* _Records_
------------

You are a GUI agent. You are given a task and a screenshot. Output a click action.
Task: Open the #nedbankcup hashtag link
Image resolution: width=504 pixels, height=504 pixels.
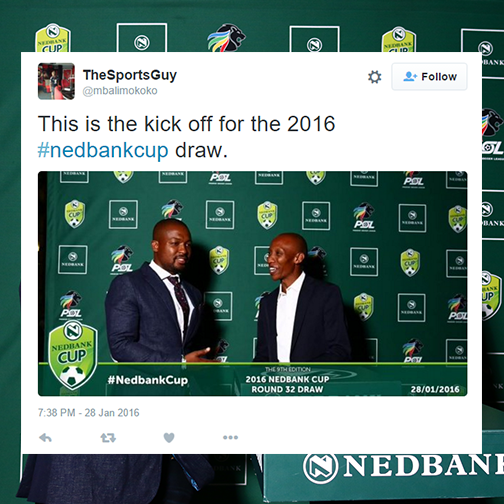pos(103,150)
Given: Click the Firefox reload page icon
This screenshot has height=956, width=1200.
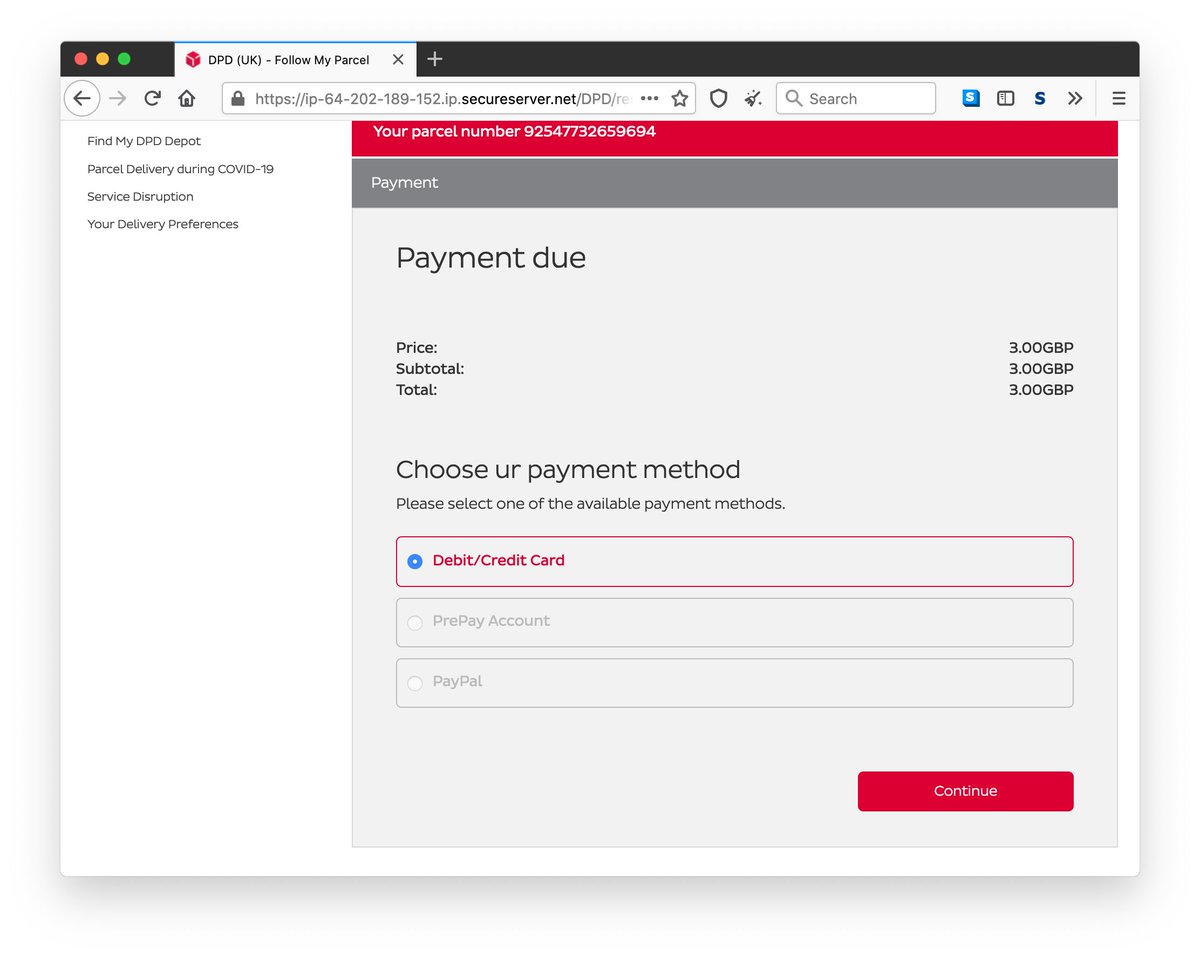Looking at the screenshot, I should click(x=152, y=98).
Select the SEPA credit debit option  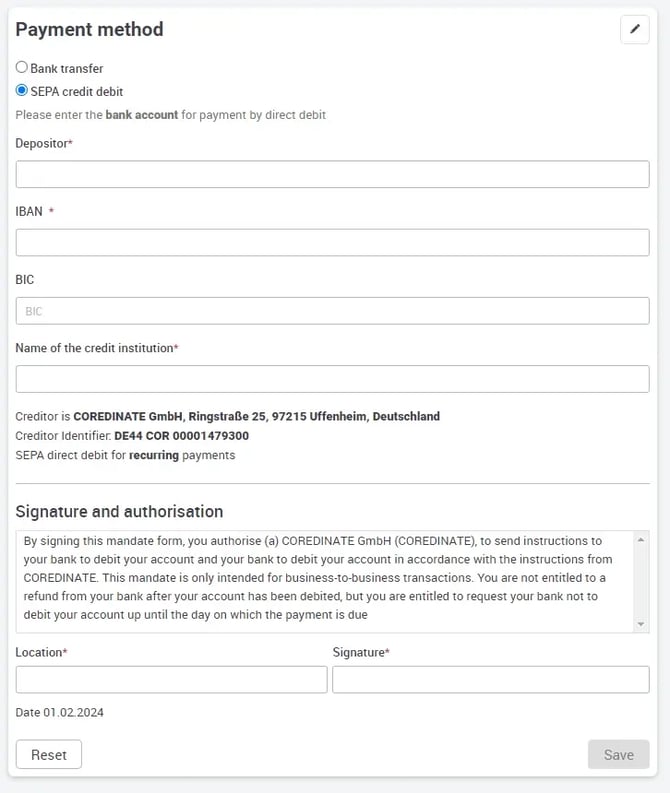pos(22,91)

------------

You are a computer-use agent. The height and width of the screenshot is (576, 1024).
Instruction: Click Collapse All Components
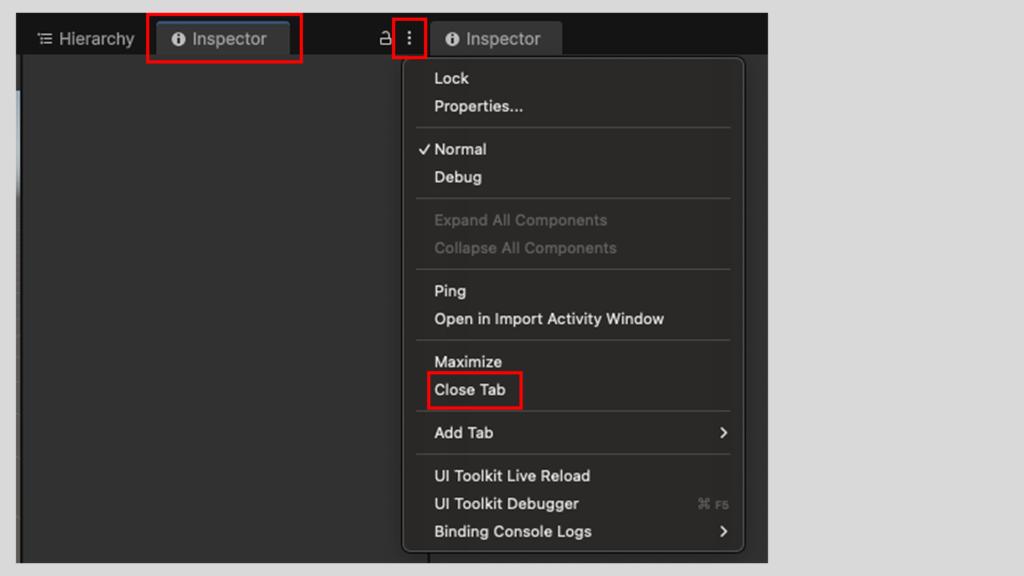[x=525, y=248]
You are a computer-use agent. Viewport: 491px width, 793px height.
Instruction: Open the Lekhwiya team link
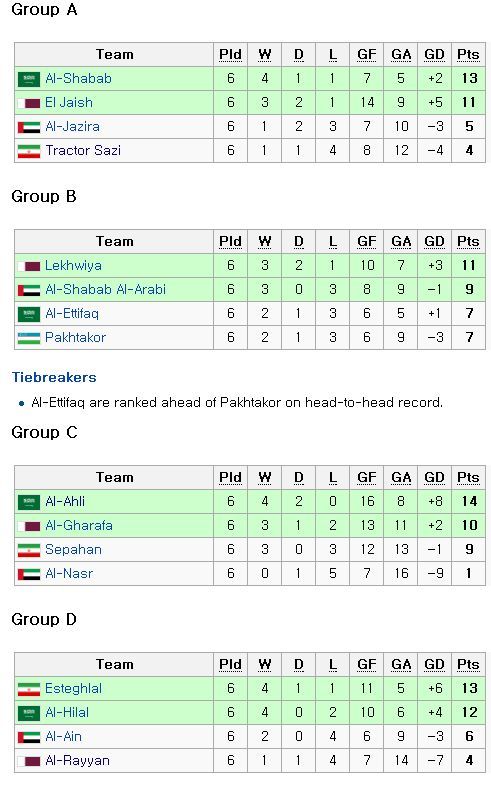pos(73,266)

------------

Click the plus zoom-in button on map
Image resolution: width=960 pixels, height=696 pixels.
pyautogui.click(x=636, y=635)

------------

* _Activity_
If a line in the listing above contains the word "agent", include it in your count, then give only the final number.

* _Expected answer_
3